As your body recovers post workout, your metabolism stays raised, and you continue to burn more calories afterwards if you’ve hit that all-important orange zone.
It’s not too hard to do, either – I managed more than 20 splat points each of the five times I visited Orangetheory.
A “multi-vitamin of metabolic training”
Orangetheory workouts are 60-minute group training HIIT sessions, with time split between treadmills (raising the heartrate), rowing machines (non-impact full-body work), and floor work with weights (muscle-building).
The founders call the workouts a “multi-vitamin of metabolic training,” and they’ve been designed with fat-burning in mind.
Everyone around the world will do the same Orangetheory workout on any given day, but they won’t know what it will be until they walk through the door – each workout falls into one of three categories: Endurance, Power, or Strength (or ESP, which is a combination of all three).
The focus is slightly different depending on the category, but customers are kept in the dark until they arrive so they don’t deliberately avoid their least favourite type of training.
“Most people want to do workouts they like, never realising it is usually the ones they don’t like that will give them the biggest change,” Latham says.
Of course, this could also mean that someone accidentally always does one type of workout, but there isn’t actually too much variation between them all.
Twenty-eight-year-old journalist India Dowley, who is based in London and has been going to Orangetheory for three years, told Business Insider the way coaches get to knock their members and encourage them to reach the orange zone is part of the appeal.
“This kind of dual set-up combining forward-thinking tech with a personal, human touch means OTF successfully caters to all levels of fitness, without anyone feeling either left behind or unchallenged,” she said.
Every workout also ends with a stretch and mobility session too, which isn’t the case with all fast-paced HIIT classes.
It taps into our obsession with tracking
Orangetheory has tapped into our current obsession with tracking – from our sleep to what we eat, we can’t get enough of self-monitoring. Not only are you able to assess your stats during an Orangetheory workout, but a detailed report will be emailed to you afterward.
It’s not about competing with others, though, and the sense of community considering the scale of the organisation is impressive.
In fact, Latham believes Orangetheory’s accessibility has been the key to the company’s growth: “Any person no matter what their fitness ability level is can succeed.”
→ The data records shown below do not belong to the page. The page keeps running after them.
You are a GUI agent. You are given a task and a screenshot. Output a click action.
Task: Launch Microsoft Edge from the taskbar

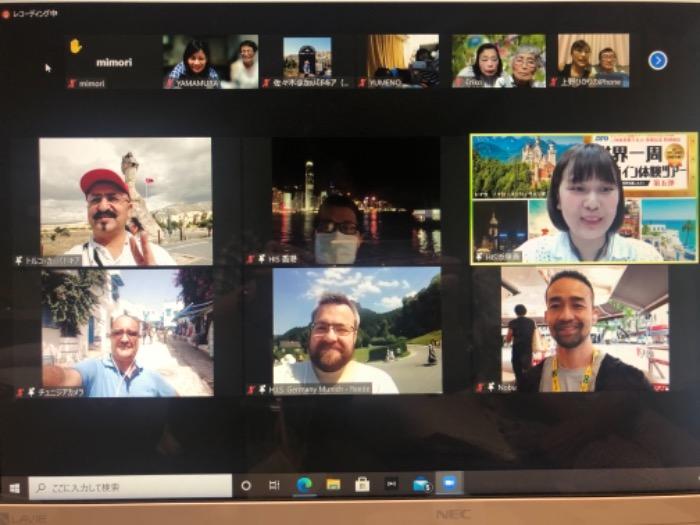304,485
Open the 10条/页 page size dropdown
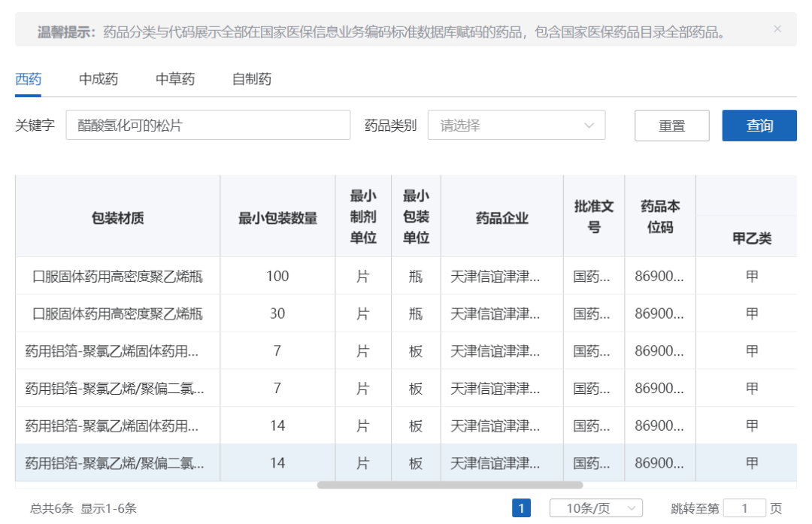The image size is (812, 524). 594,508
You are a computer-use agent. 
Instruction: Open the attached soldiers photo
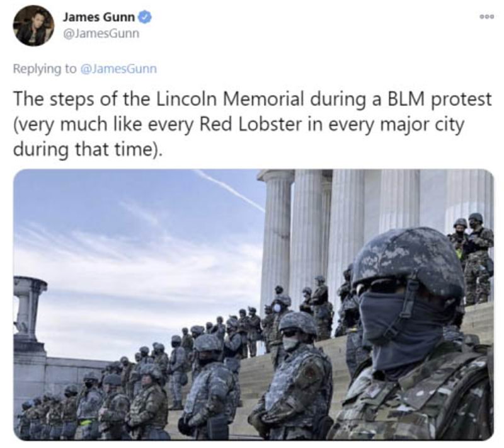(x=253, y=304)
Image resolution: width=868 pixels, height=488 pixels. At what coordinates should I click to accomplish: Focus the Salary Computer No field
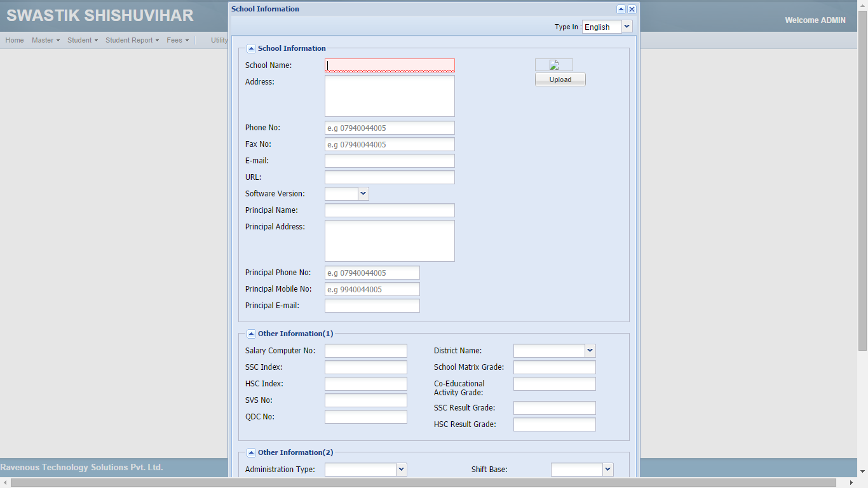365,351
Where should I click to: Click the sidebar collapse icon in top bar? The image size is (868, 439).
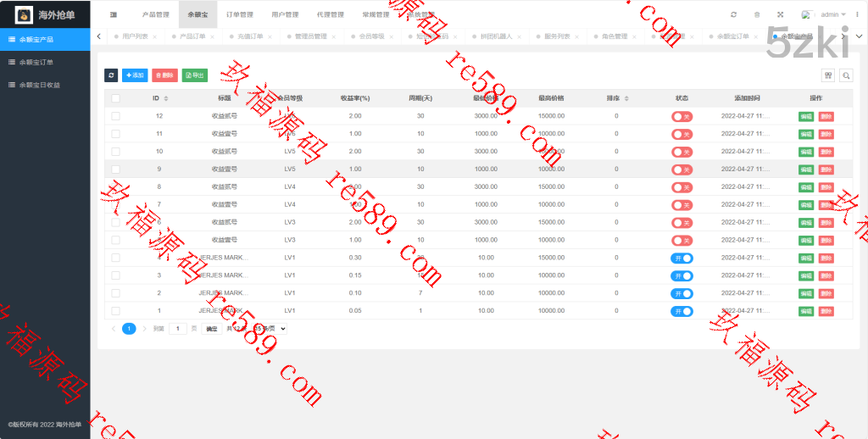coord(114,14)
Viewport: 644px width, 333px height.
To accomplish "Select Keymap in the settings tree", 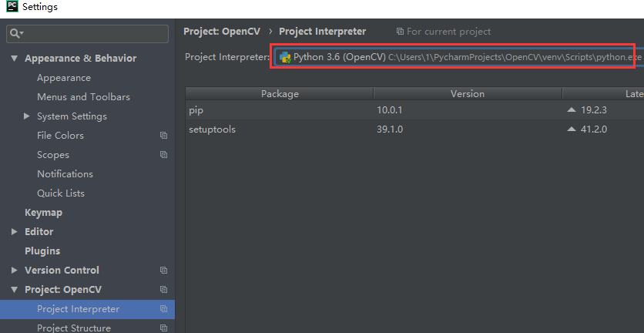I will pos(43,213).
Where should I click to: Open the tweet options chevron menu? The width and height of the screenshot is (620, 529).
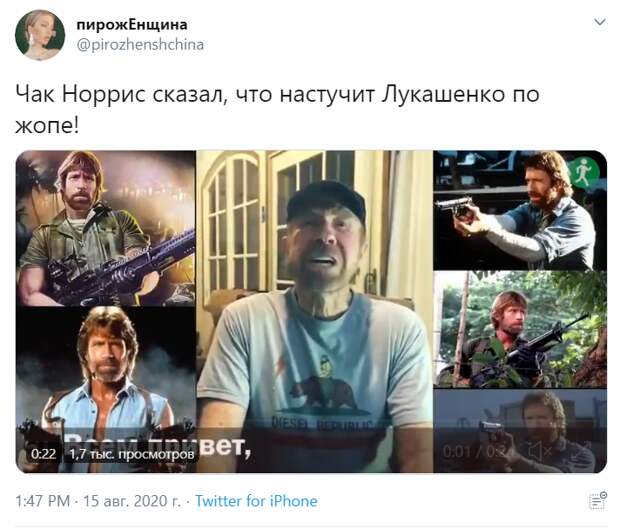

Unlike many fitness studios, Orangetheory isn’t intimidating and all levels are catered for – for example, treadmill levels are divided into “walker,” “jogger,” and “runner,” and if you can’t run at all, you have the option of going on a cross-trainer or exercise bike instead.
The trainers push you, but they’re encouraging too, regularly using people’s names during workouts. Everyone leaves the studio with a high five.
Technology and community aside, for some the appeal of Orangetheory is simply that they know they’re going to get a full-body workout in and not have to think.
“Despite classes of up to 30, it’s a very personalised workout thanks to heartrate monitors that allow you to track your progress throughout, meaning you know when you’re not training where you need to be – which will be different from the person next to you,” Dowley said.
“It works for me because I know that as long as I put on my gym kit and turn up the rest is sort of done for me.”